## Written exercise
Copy the entries below verbatim, beginning at the line that contains "Given: Open the About Us page" and stopping after the line that contains "Click the R7".

## Data provided
---
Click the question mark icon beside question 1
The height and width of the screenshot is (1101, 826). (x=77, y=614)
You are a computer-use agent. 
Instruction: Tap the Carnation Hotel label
---
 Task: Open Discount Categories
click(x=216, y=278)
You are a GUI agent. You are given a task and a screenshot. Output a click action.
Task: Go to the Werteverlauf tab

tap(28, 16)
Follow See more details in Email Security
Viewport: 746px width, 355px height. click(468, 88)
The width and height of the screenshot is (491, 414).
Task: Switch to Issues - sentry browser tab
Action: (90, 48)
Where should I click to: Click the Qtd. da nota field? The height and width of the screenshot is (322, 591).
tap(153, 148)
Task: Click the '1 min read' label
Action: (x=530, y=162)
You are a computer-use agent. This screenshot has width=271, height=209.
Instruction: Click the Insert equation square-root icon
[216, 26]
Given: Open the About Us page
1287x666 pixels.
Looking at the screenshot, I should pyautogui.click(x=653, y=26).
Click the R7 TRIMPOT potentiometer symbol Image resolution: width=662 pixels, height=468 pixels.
---
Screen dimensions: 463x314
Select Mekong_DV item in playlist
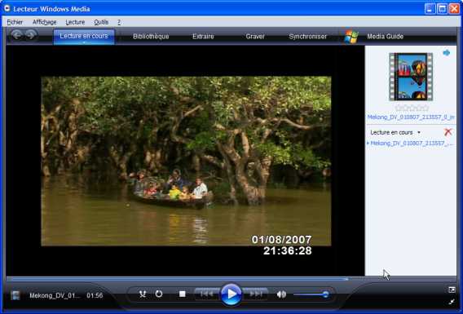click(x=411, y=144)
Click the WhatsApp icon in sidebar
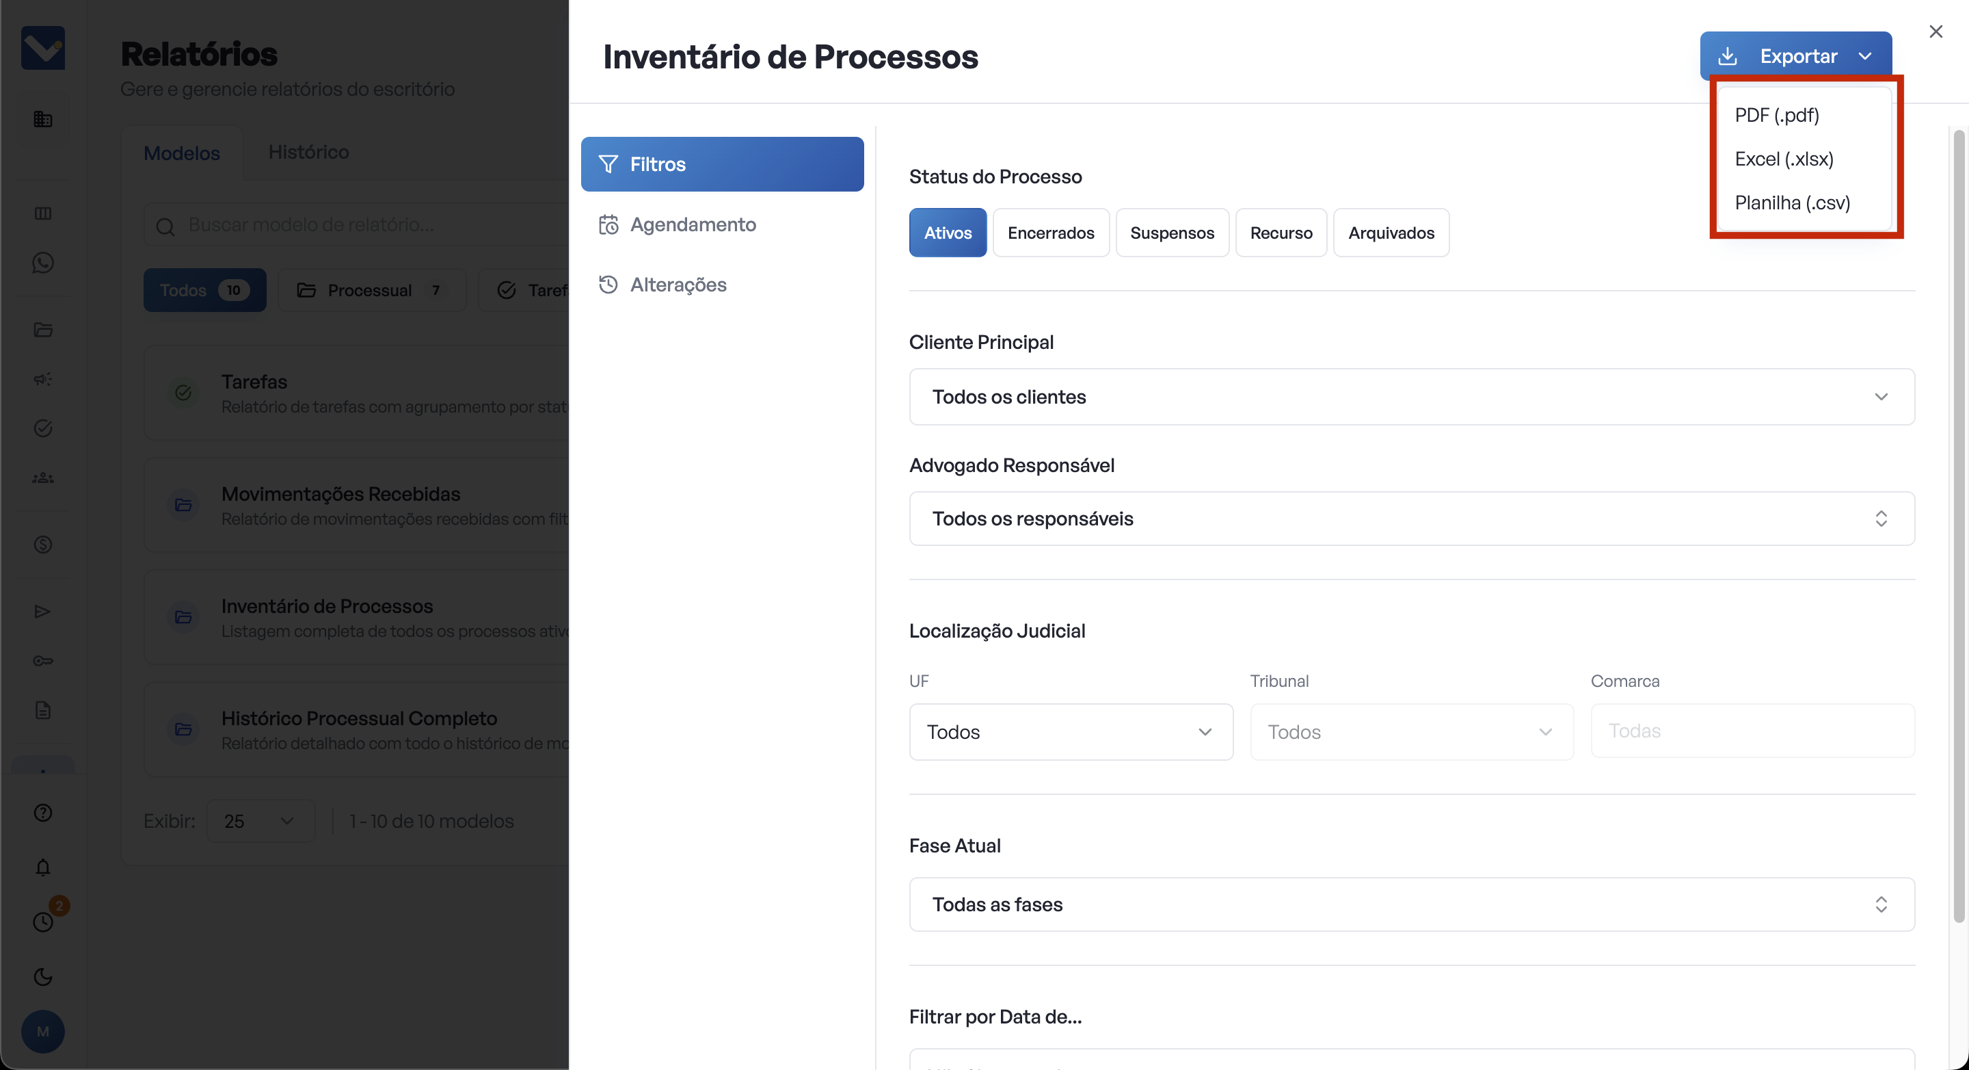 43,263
---
## Result for this exercise
Given: Open the About Us page
1287x666 pixels.
Looking at the screenshot, I should pyautogui.click(x=653, y=26).
Click the R7 TRIMPOT potentiometer symbol Image resolution: width=662 pixels, height=468 pixels.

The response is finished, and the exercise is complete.